Not only did the combination result in the effective eradication of infection, it created a surface with anti-biofilm properties which supported successful integration into surrounding bone and accelerated bone healing.
Oral health key to understanding humanity's past, study says
A research team from the University of Nevada, Las Vegas (UNLV) and the University of Arkansas in the US has released a study that challenges conventional wisdom about human health and the evolution of nutrition in the Stone Age.
The findings, published in PLoS One, looked at the oral health of the Hadza tribe in Tanzania – some of the last known hunter-gatherers – as their lifestyle changes from foraging for wild food to an agricultural-based diet.
Anthropologists have long held that Neolithic humans transitioning thousands of years ago from hunting and gathering to farm-based diets often suffered from tooth decay and gum disease. This contributed to suggestions that humans are better off with a wild-food based diet.
However, research by professors Alyssa Crittenden and Peter Ungar, and dentist John Sorrentino suggests that may not be the case. Crittenden said: "Our results show that a person's sex and where they live really influences how healthy their teeth are”.
By studying the Hadza tribe, the research team showed oral health was greatly influenced by gender, residence, and behaviour. Men living in the bush suffered greatly from tooth decay and other oral health issues, likely because they use their teeth as tools to make hunting instruments and smoke more tobacco. However, Hadza men living in the village who have transitioned to an agricultural diet have healthier teeth and gums. Women living on wild-food diets in the bush had the best oral health and women living on agricultural diets in villages had the worst teeth.
Root canal treatments overhauled through new device to detect untreated bacteria
A new method of detecting bacteria during root canal treatments could reduce the need for follow up appointments and prevent treatments from failing, according to a study published in the Journal of Dental Research.

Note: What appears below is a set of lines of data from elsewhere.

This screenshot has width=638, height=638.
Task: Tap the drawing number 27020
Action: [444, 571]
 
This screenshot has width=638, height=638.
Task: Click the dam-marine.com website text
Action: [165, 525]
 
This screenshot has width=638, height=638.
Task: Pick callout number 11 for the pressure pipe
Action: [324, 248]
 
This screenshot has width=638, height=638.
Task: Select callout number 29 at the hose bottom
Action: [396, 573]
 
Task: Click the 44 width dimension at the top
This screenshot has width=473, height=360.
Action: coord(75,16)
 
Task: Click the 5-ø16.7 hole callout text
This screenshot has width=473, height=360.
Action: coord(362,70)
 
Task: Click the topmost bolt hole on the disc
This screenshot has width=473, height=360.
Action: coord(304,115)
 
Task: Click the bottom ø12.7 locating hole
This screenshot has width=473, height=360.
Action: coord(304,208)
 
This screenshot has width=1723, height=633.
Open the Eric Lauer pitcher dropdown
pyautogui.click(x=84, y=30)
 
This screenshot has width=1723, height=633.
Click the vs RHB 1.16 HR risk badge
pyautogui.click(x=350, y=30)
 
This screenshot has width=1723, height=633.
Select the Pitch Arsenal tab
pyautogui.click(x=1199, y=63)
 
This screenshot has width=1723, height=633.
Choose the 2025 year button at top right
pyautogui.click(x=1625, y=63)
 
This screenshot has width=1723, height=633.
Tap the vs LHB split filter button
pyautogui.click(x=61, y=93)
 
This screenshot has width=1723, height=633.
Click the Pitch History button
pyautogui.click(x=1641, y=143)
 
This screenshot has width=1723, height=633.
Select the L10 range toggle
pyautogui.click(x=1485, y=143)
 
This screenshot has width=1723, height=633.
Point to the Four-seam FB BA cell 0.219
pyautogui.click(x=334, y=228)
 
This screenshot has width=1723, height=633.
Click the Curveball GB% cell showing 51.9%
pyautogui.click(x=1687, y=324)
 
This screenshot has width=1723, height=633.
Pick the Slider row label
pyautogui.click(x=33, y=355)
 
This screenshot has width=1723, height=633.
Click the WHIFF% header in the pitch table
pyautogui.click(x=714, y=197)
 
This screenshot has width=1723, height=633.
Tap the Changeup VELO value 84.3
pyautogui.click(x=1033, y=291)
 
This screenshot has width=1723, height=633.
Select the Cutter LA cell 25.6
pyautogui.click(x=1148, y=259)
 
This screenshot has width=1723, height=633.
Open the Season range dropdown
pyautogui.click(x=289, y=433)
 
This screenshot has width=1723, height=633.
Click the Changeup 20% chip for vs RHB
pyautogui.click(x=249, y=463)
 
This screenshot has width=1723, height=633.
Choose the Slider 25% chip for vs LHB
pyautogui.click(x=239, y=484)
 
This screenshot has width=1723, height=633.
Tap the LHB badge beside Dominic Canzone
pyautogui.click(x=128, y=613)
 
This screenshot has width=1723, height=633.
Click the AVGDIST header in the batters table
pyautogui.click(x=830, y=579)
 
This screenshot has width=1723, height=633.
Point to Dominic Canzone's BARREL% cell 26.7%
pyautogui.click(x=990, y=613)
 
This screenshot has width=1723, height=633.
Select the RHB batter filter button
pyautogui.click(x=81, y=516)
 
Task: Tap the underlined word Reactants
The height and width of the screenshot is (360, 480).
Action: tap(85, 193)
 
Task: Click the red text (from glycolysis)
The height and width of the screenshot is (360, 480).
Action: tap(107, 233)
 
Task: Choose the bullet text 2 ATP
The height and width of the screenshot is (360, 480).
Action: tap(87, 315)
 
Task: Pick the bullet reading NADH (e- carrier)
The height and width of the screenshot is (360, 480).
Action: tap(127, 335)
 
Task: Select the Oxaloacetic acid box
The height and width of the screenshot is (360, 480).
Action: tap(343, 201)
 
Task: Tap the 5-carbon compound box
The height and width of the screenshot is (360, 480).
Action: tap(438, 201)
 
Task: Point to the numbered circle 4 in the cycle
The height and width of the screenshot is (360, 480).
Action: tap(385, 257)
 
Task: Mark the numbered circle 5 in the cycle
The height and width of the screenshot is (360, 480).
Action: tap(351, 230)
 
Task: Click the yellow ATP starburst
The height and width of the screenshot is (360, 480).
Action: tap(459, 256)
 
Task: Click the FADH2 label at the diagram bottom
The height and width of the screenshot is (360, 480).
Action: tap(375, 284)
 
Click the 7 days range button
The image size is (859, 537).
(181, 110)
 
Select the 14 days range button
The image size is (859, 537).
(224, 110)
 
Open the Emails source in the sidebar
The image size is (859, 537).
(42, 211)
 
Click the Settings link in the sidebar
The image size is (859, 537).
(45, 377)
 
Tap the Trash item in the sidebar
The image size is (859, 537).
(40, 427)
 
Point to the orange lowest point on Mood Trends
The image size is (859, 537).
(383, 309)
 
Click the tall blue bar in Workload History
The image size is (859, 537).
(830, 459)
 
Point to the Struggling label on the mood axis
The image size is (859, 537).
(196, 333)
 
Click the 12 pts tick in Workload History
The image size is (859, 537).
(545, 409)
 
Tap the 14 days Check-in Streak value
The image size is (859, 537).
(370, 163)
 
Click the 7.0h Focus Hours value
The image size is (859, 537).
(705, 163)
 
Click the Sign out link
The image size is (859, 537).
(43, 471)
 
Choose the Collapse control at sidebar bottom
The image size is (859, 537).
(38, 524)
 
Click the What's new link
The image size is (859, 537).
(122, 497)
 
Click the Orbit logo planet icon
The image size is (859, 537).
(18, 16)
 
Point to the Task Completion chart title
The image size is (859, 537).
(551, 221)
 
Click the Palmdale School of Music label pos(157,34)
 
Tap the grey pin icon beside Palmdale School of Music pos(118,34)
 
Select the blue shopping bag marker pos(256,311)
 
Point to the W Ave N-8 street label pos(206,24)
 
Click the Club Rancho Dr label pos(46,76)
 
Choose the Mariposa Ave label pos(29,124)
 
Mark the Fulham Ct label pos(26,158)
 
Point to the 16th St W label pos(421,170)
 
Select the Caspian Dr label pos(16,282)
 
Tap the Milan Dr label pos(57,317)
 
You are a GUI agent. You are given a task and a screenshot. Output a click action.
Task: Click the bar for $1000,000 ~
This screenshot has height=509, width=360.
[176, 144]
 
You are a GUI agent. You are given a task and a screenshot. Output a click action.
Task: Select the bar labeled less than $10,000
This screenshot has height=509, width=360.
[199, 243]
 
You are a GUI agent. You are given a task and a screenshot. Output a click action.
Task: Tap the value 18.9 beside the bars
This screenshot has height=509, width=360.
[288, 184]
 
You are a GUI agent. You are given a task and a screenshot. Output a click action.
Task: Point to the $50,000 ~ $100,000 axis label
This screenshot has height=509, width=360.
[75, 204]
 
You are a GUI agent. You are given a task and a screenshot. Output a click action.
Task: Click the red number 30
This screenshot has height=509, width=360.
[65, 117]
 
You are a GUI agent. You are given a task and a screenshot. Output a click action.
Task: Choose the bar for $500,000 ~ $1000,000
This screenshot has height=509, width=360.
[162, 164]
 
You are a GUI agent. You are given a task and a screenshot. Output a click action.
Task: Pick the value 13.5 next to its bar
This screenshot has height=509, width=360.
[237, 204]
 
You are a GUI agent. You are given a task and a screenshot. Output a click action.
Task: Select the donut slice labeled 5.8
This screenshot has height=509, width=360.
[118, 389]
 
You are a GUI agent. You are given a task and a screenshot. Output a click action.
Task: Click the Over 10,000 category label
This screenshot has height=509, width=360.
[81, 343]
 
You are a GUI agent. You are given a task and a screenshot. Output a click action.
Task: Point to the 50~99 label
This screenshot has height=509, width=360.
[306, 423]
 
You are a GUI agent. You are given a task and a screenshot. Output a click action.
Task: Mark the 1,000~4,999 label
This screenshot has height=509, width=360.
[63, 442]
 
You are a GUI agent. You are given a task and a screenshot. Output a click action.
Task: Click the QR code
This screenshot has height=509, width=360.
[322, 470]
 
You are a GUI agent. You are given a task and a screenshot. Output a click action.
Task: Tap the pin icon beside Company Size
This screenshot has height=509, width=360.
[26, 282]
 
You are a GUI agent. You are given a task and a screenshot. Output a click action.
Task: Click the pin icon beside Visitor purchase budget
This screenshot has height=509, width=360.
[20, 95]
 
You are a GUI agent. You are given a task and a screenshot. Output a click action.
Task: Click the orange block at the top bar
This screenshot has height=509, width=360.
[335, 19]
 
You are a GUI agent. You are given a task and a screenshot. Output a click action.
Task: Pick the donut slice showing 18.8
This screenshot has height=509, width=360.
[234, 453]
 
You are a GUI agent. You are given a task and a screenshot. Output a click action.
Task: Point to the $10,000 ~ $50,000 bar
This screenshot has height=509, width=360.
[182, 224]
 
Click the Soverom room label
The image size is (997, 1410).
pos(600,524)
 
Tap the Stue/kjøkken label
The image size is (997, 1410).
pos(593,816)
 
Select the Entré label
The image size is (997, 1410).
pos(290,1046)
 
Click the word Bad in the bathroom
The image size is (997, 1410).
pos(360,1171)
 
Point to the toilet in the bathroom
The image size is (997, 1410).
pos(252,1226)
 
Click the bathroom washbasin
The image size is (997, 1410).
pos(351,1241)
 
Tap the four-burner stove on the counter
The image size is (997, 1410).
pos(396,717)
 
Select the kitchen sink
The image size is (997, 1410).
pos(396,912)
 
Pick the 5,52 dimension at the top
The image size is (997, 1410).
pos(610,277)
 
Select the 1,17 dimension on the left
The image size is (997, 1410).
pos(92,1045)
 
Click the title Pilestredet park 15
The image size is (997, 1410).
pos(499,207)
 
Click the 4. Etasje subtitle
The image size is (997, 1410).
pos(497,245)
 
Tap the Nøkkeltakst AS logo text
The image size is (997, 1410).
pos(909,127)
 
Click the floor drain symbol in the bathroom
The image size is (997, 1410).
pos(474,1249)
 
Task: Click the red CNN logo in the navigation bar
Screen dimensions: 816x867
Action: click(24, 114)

A team of researchers from King’s College London, who developed a device called SafeRoot state that it enables rapid bacterial detection inside the root canal, ensures the procedure has been successful and reduces the need for tooth extraction or surgery.
Root canal treatments remove bacterial infections from the root canal space, while retaining as much of the natural tooth as possible. Most procedures require one or two visits to the dentist.
The first appointment is used to remove infected material in the tooth, and to administer an antibacterial treatment. During the second appointment, dentists visually assess the canal to check if the infection has been removed, but this process cannot guarantee that treatment has been successful. Each visit involves drilling and the removal of part of the tooth.
The team say their device was created to detect any existing bacteria once the root canal treatment has been completed. Using conventional sterile endodontic paper points which are routinely used in root canal treatments, the process is performed during the treatment, preventing any impact on clinical treatment time and minimising additional clinical steps.
"The resilient nature of bacteria, combined with often complex root canal structures, make disinfection challenging, leading to a considerable number of persistent infections", explained Professor Francesco Mannocci, Professor of Endodontics from the Dental Institute at King's College London.